The agreed objectives include:

  • To find, or develop, an automated log truck load securing system suitable for debarked and slippery logs
  • This system includes mechanisms to enable manual chain throwing to be eliminated and manual chain tensioning to be eliminated
  • Required load restraint tension to be maintained automatically throughout the trip
  • In-cab monitoring of load restraint status to alert the driver of any issues

There has been significant information shared with industry about the work around the Chain Placers, a new terminology for this task.

However, as expected after much consultation there are still some questions left to answer and a significant cost to changing over to this system for the log truck companies, who are already under pressure with the cost of Covid, fuel and a limited workforce.

At the most recent presentation there were some key questions asked about this research, for example: at the other end of the journey can the new Chain Placer retrieve the chains back off the load?

The project includes a range of commercially available solutions

The response was no, as there is no way to connect the chain at the winch side back to the Chain Placer.

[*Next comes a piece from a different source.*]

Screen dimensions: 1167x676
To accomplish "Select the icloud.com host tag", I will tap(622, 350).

The vision of this project includes a range of commercially available solutions, with no single industry-endorsed system, but instead having options available.

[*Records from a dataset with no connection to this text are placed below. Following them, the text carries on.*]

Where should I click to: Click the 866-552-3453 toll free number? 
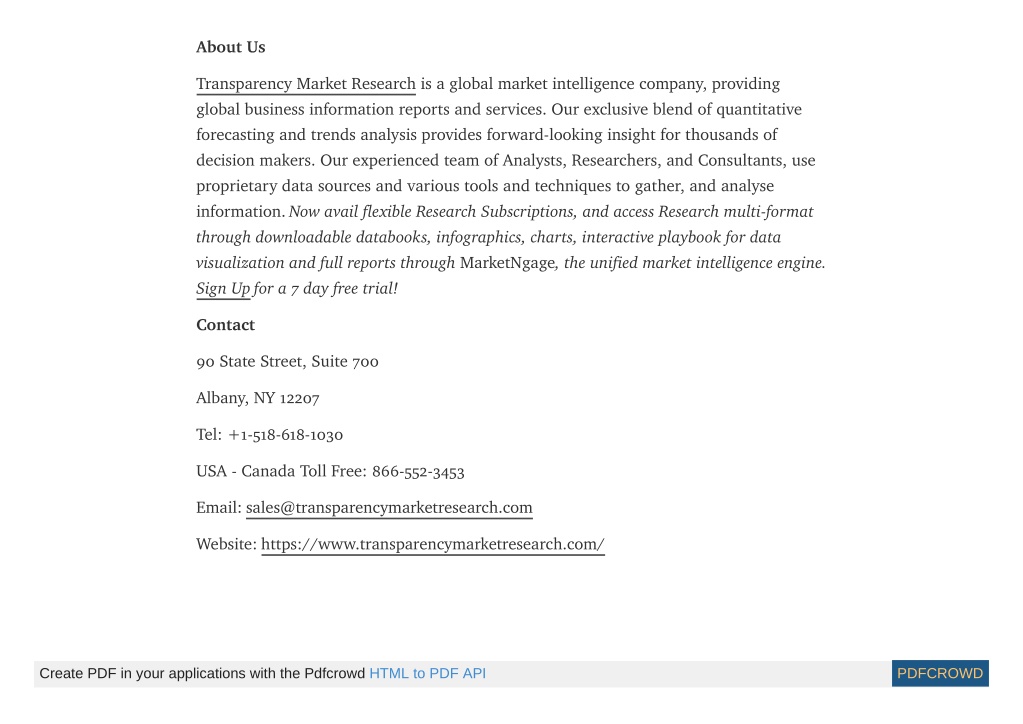click(418, 471)
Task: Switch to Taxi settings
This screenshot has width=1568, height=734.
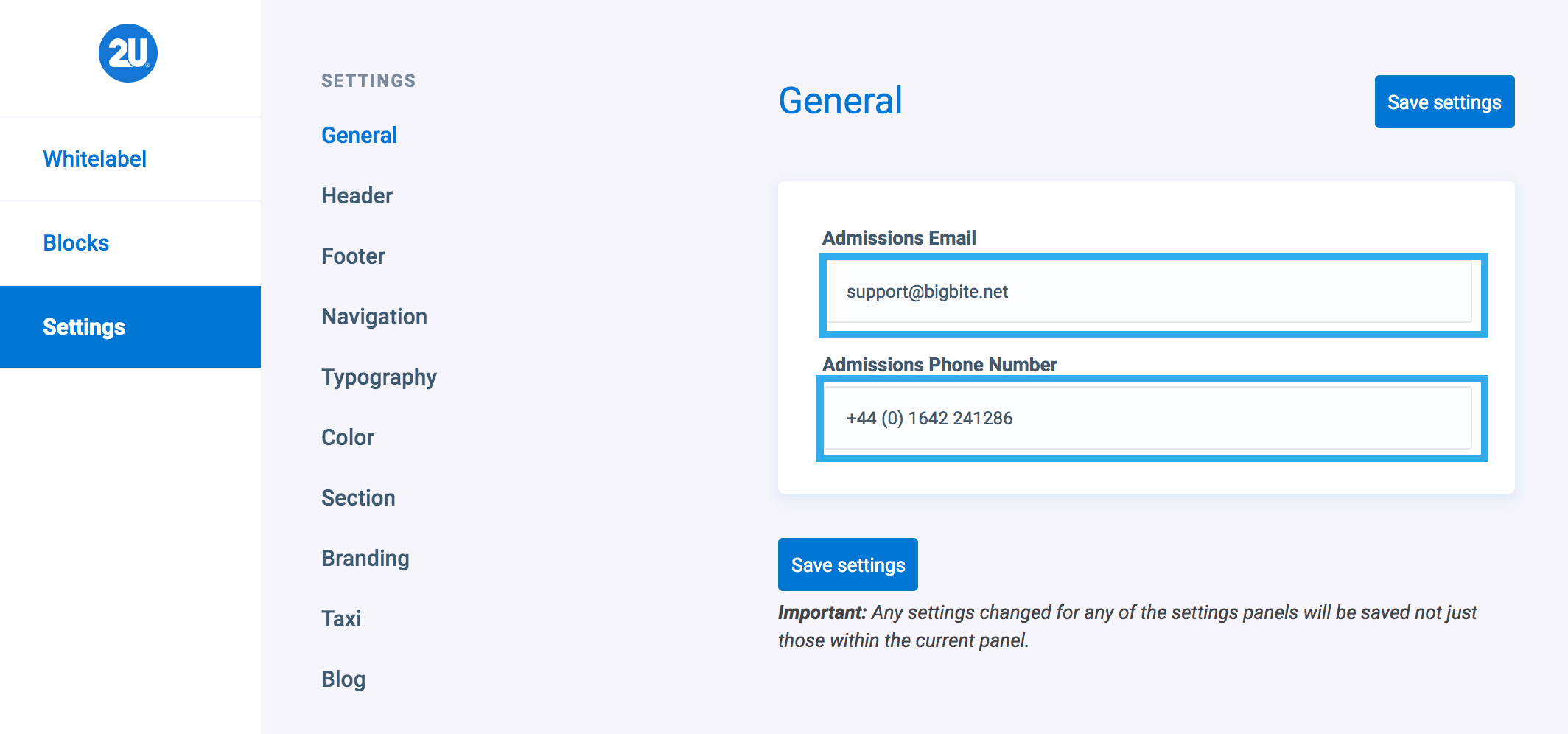Action: (x=341, y=619)
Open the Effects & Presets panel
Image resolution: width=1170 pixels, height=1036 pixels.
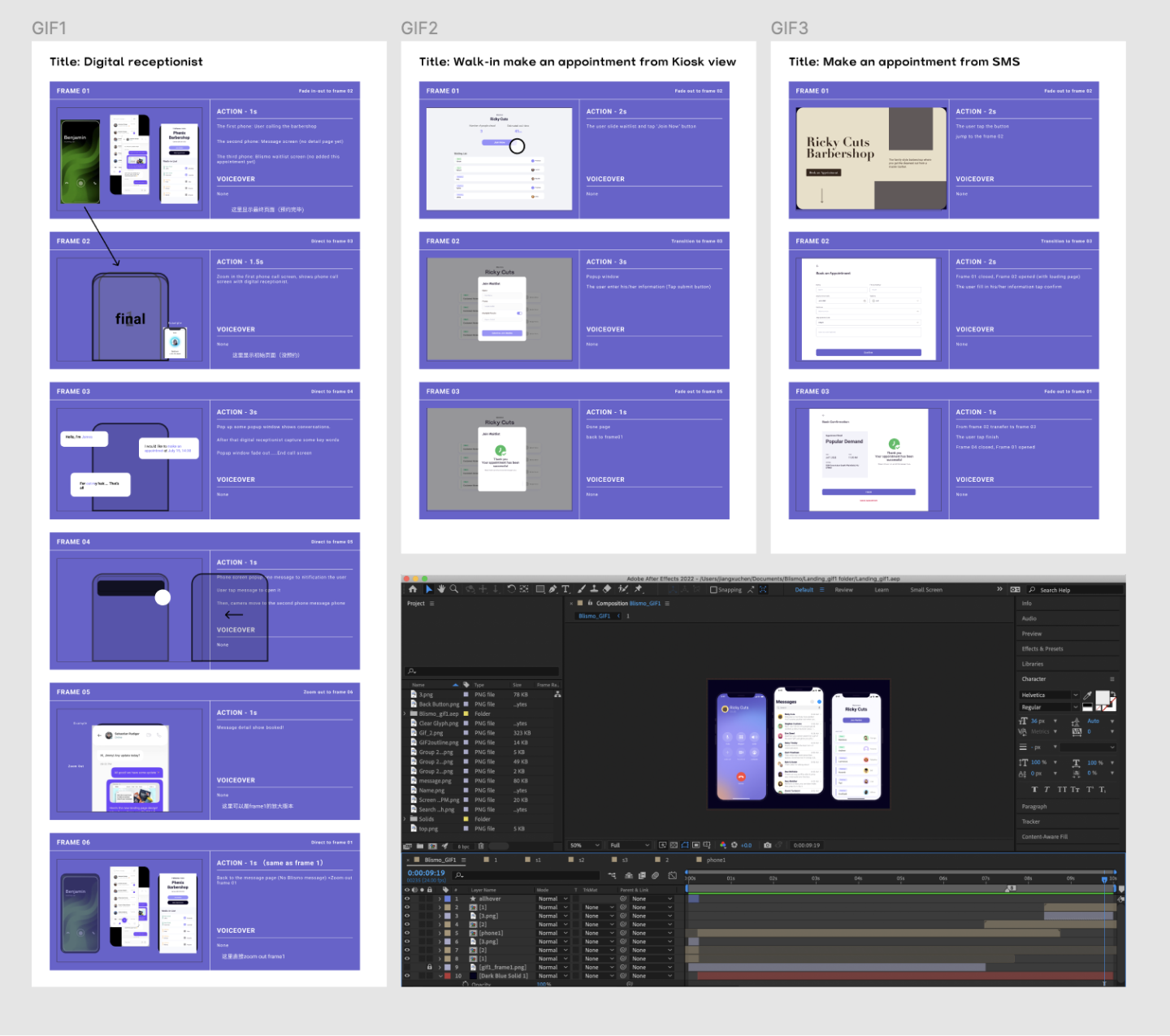pyautogui.click(x=1042, y=648)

It will mean that the load securing standards will be reviewed, alongside industry compliance with performance standards. It’s a project that clearly will drive further innovation and improvements in efficiency, load security, safety and wellbeing of drivers and operators over time.

There may be a significant cost to changing over to the system

The total project cost is $1.27 million, now budgeting for 2022/23 financial year. Are we sure we will have exhausted all options of improving the chain slinging techniques of truck drivers and further questioning asked, if there was validity in looking at other ways such as, the design of the landings?

Referencing the NZFOA Road Engineering Manual on landing construction, poor landing location, design and management can have major consequences for safety, the environment, production, and quality and value recovery.

A list of considerations is quoted in the manual and part of it covers loading out location and truck access – whether it be roadside landing, drive through landing, spur road end landing, or split level landing.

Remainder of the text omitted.